After the Himalayan debate on whether India's glaciers are receding or not, a new report by R K Pachauri headed The Energy and Resources Institute (TERI) has slammed the Indian government for 'poor environmental governance' and suggested drastic changes in the design and implementation of national policies to reverse the damage done so far.

The report will be unveiled in New Delhi tomorrow (November 20, 2009), days ahead of IPCC's historic Copenhagen Climate Change summit, by India's vocal environment minister Jairam Ramesh, with whom IPCC chairperson Pachauri publicly differed on the receding glaciers issue recently.

The report GREEN India 2047 is a sequel to TERI's 1997 study 'Looking back to Think Ahead'. It raises serious questions on India's policies in the agriculture sector and calls its subsidies in the water and energy sectors 'environmentally perverse and socially regressive'.

"It (the report) examines some of the reasons behind weak environmental institutions in the form of inadequate devolution of powers and resources, low budgetary priority, lack of necessary expertise, poor systems of accountability and inadequate emphasis on research and quality data," a summary of the report circulated ahead of its public unveiling said.

It also points out major lacunae in the design and implementation of environmental policy and legislation in the country including lack of credible incentive-based pollution deterrence.

On 'environmental justice', the report contends that while judicial intervention in matters of the environment may have widened its scope, the courts can't serve as alternative policy evolution fora.

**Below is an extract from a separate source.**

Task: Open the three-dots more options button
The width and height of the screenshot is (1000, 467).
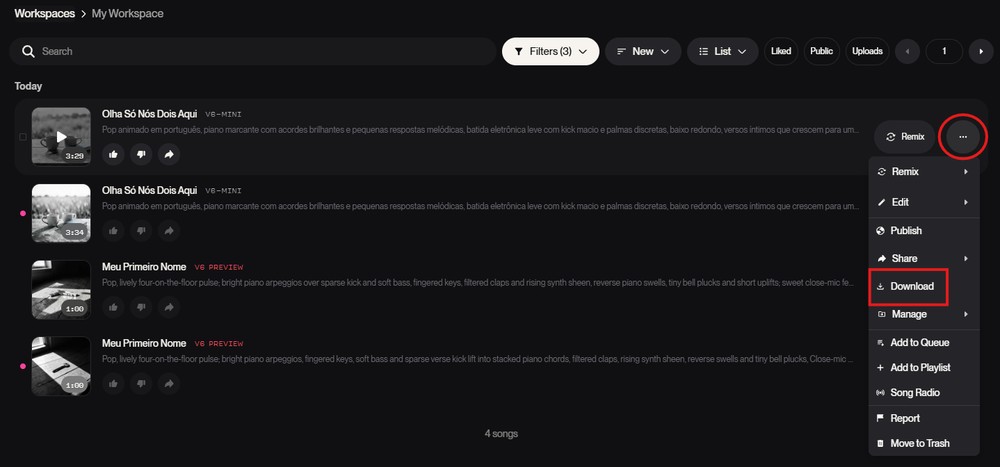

TERI's conservative estimates suggest that economic cost of pollution (water and air) and resource degradation (forest and land) is to the tune of 4% of India's GDP and over 800,000 premature deaths every year. It also suggests that emphasising on just three sectors — renewable energy, energy efficiency and afforestation) — might provide employment to over 7% of India's working population by 2031.

While air pollution has turned out to be one of the biggest killers in urban areas, household waste is a ubiquitous feature of urban and peri-urban landscape of India. New lifestyles of the hi-tech and 'on the go' population has also resulted in differential patterns of consumption and environmental degradation impacts the poor disproportionately, the report points out.